% File src/library/base/man/sample.Rd
% Part of the R package, http://www.R-project.org
% Copyright 1995-2013 R Core Team
% Distributed under GPL 2 or later

\newcommand{\CRANpkg}{\href{http://CRAN.R-project.org/package=#1}{\pkg{#1}}}

\name{sample}
\alias{sample}
\alias{sample.int}
\title{Random Samples and Permutations}
\description{
  \code{sample} takes a sample of the specified size from the elements
  of \code{x} using either with or without replacement.
}
\usage{
sample(x, size, replace = FALSE, prob = NULL)

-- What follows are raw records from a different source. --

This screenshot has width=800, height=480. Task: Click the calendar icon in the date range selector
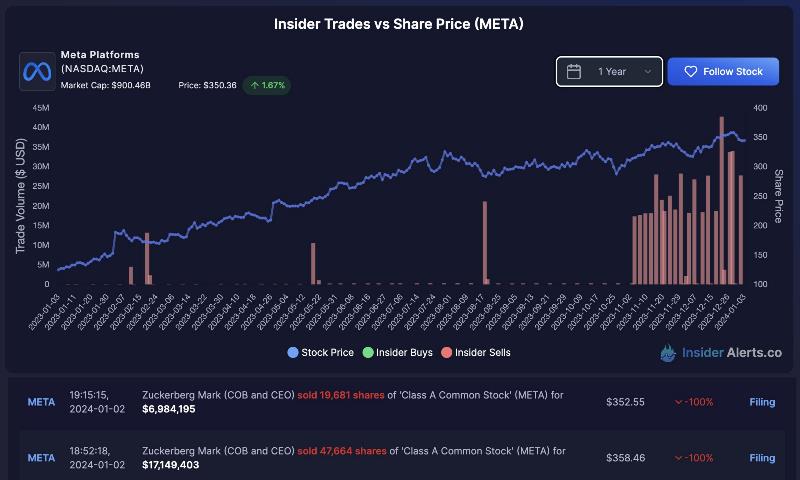[574, 72]

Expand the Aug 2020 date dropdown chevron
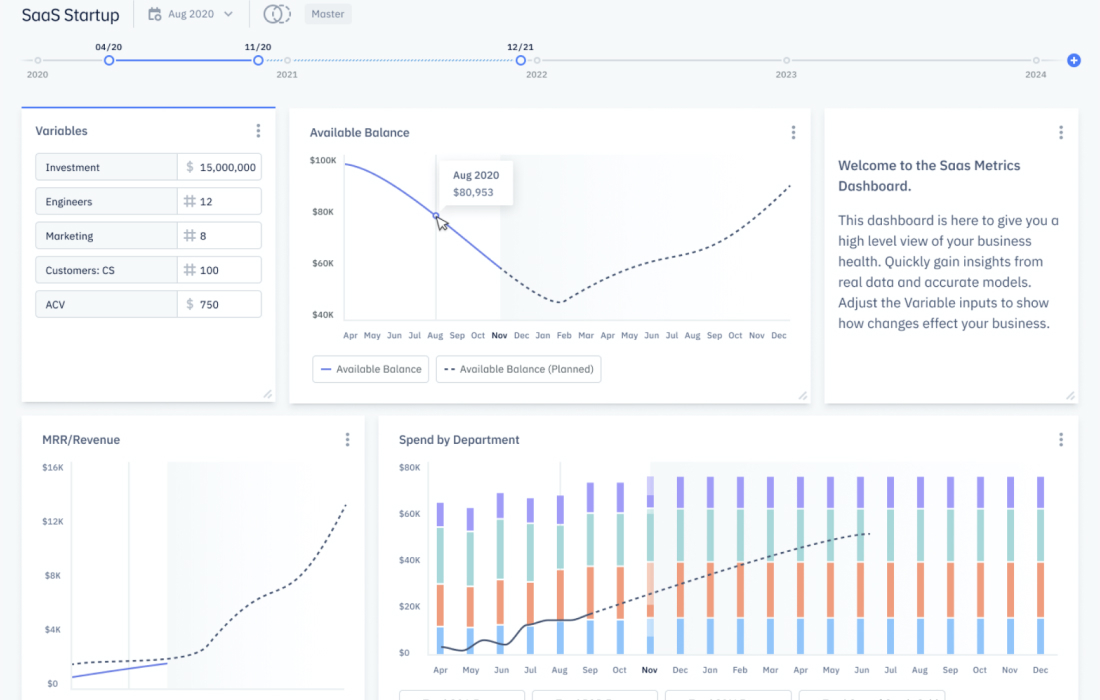click(229, 14)
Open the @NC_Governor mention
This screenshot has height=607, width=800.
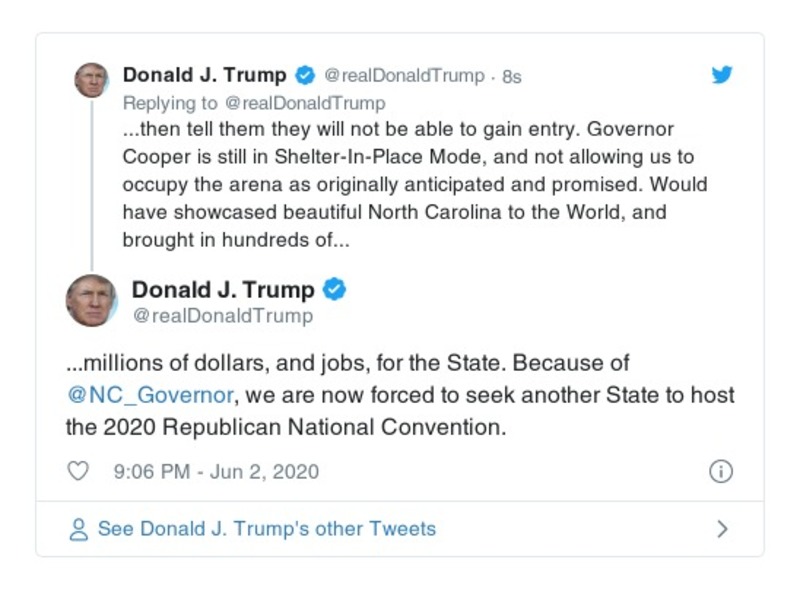150,395
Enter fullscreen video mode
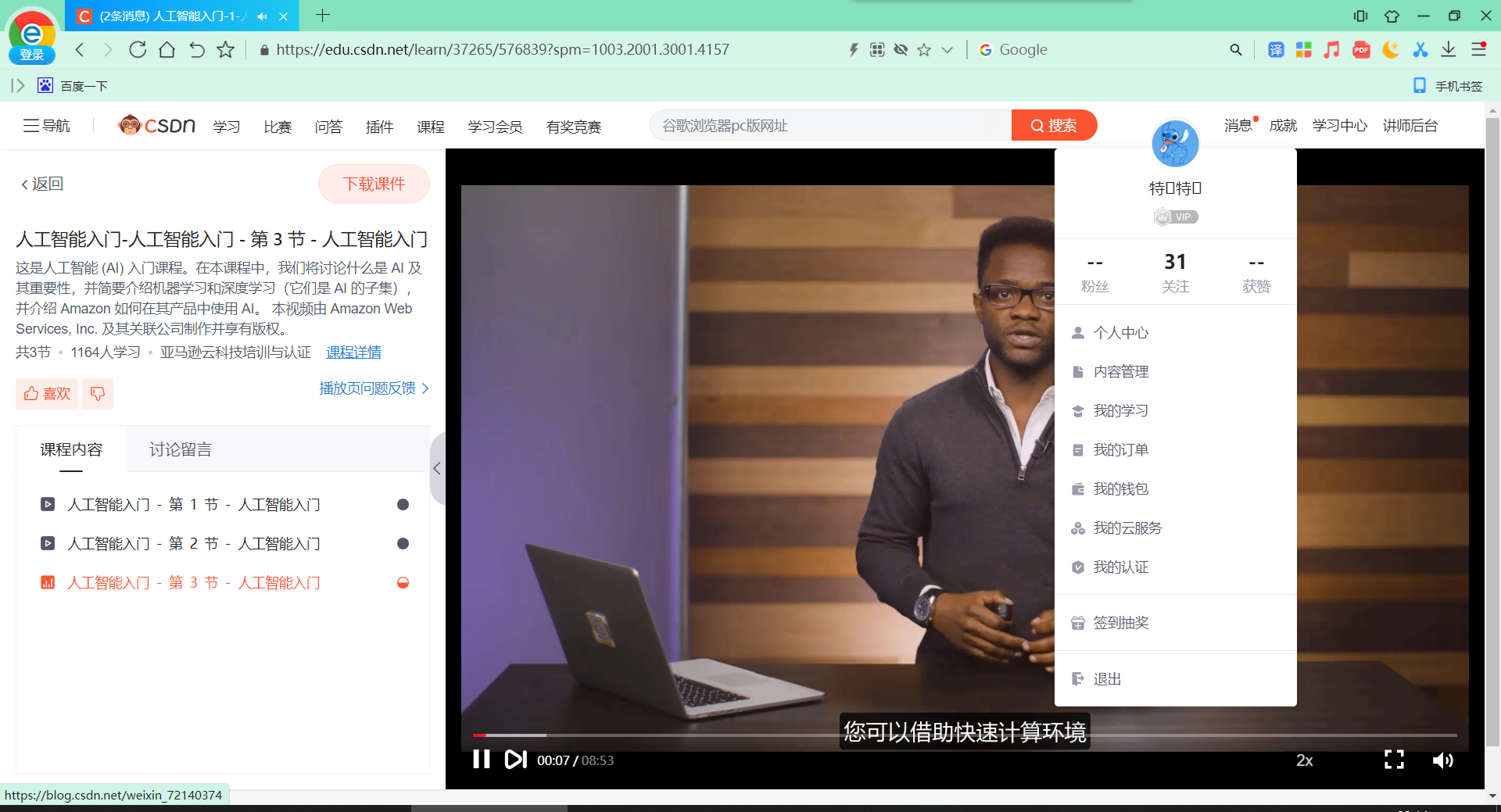The image size is (1501, 812). (1394, 760)
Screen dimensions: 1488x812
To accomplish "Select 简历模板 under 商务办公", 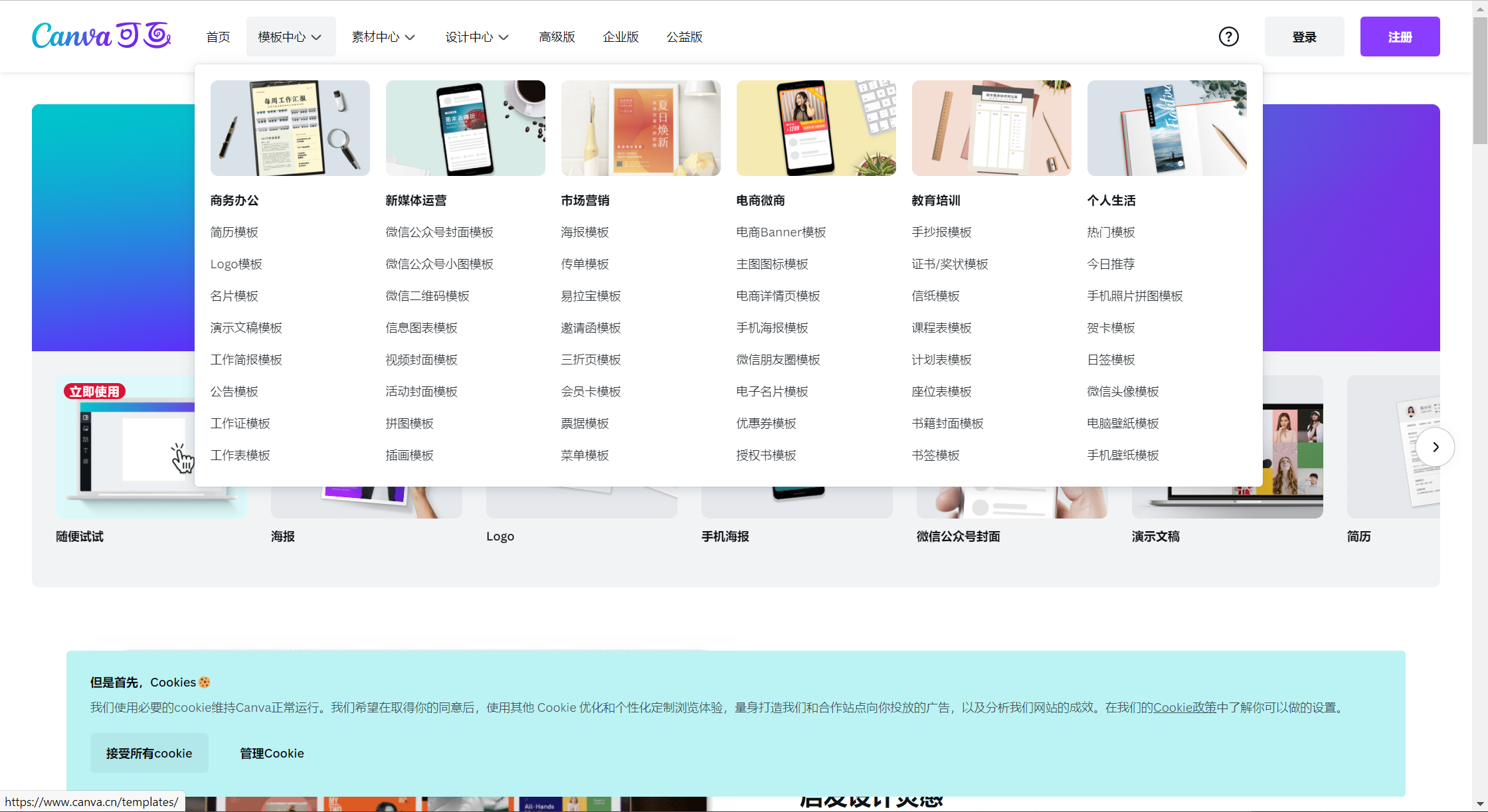I will 234,232.
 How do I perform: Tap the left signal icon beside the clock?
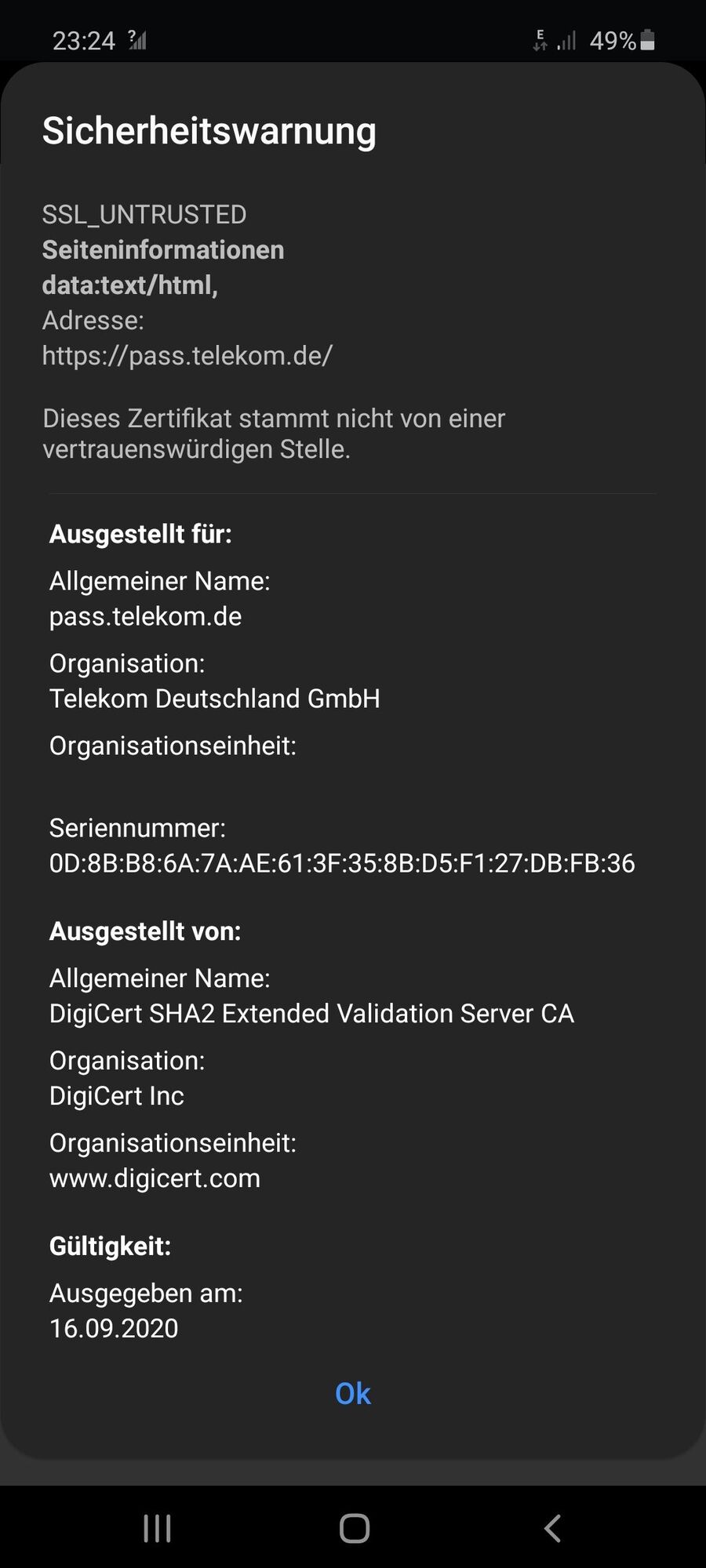[x=137, y=40]
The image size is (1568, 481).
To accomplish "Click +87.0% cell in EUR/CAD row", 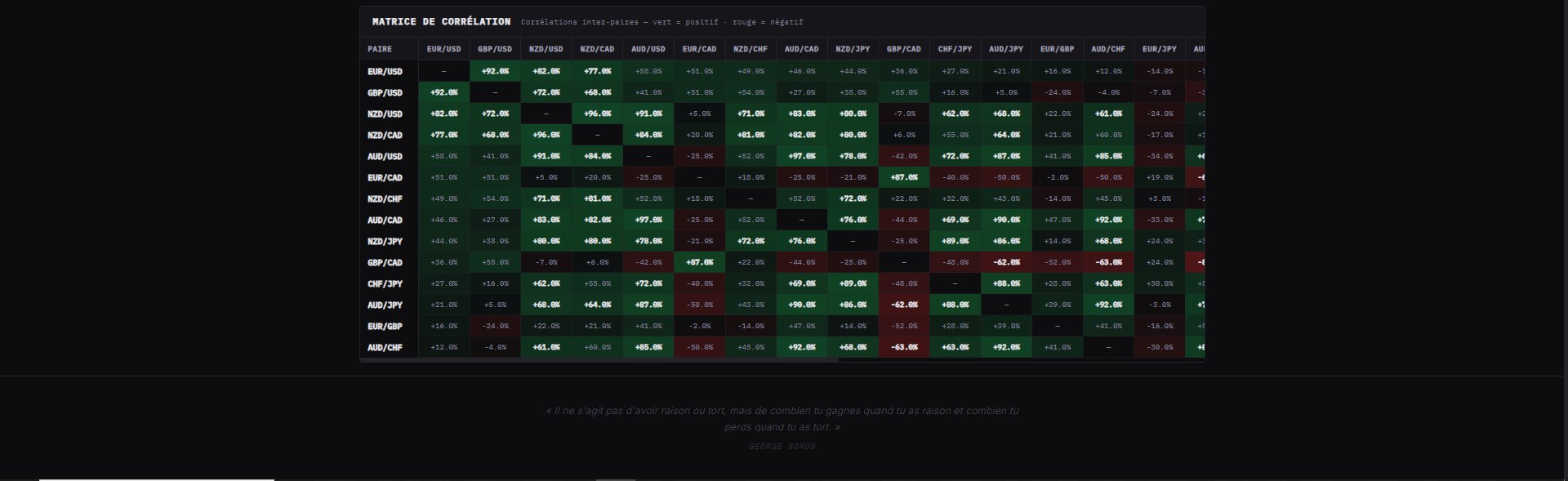I will [x=903, y=178].
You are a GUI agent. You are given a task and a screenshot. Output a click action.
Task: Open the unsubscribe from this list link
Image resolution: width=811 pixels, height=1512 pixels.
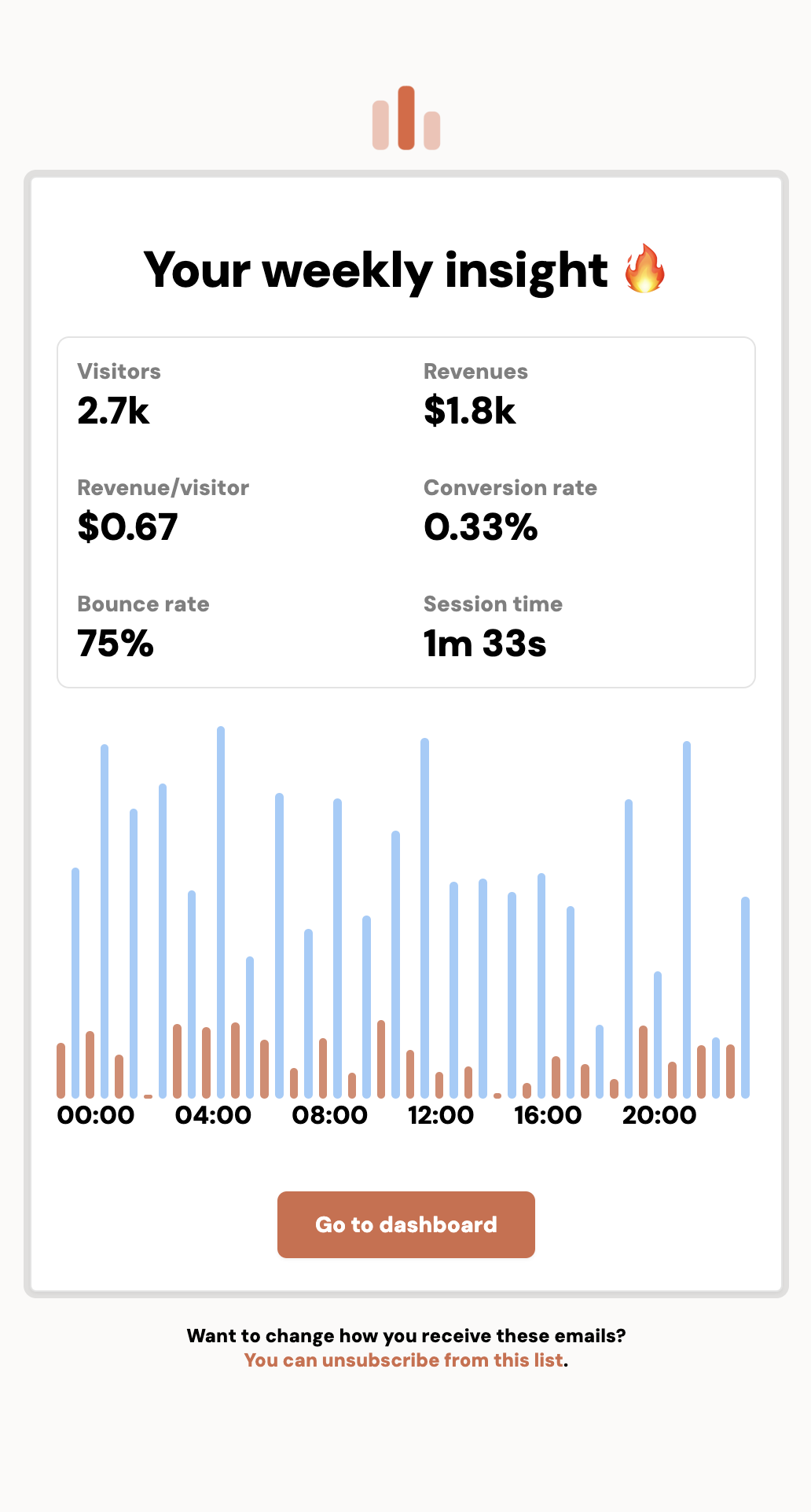[x=404, y=1360]
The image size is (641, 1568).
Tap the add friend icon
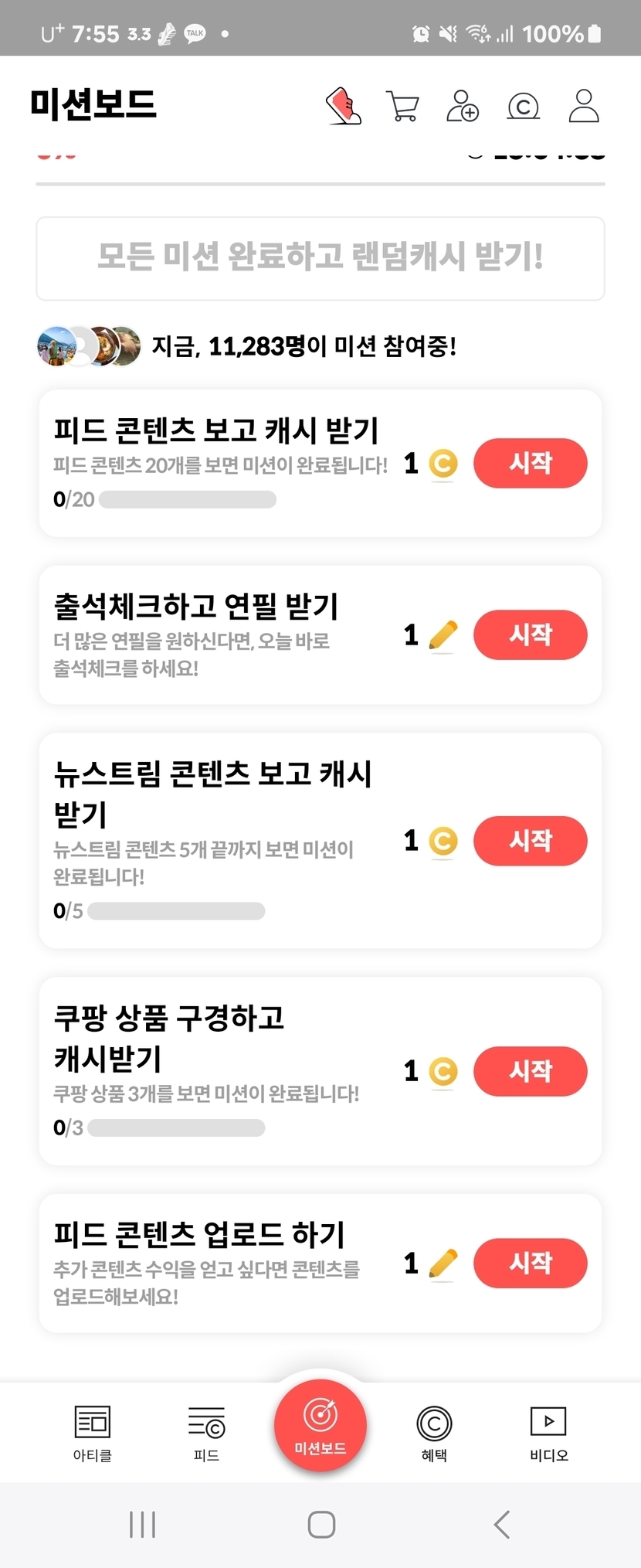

sample.int(n, size = n, replace = FALSE, prob = NULL)
}
\arguments{
  \item{x}{Either a vector of one or more elements from which to choose,
    or a positive integer.  See \sQuote{Details.}}
  \item{n}{a positive number, the number of items to choose from.  See
    \sQuote{Details.}}
  \item{size}{a non-negative integer giving the number of items to choose.}
  \item{replace}{Should sampling be with replacement?}
  \item{prob}{A vector of probability weights for obtaining the elements
    of the vector being sampled.}
}
\details{
  If \code{x} has length 1, is numeric (in the sense of
  \code{\link{is.numeric}}) and \code{x >= 1}, sampling \emph{via}
  \code{sample} takes place from \code{1:x}.  \emph{Note} that this
  convenience feature may lead to undesired behaviour when \code{x} is
  of varying length in calls such as \code{sample(x)}.  See the examples.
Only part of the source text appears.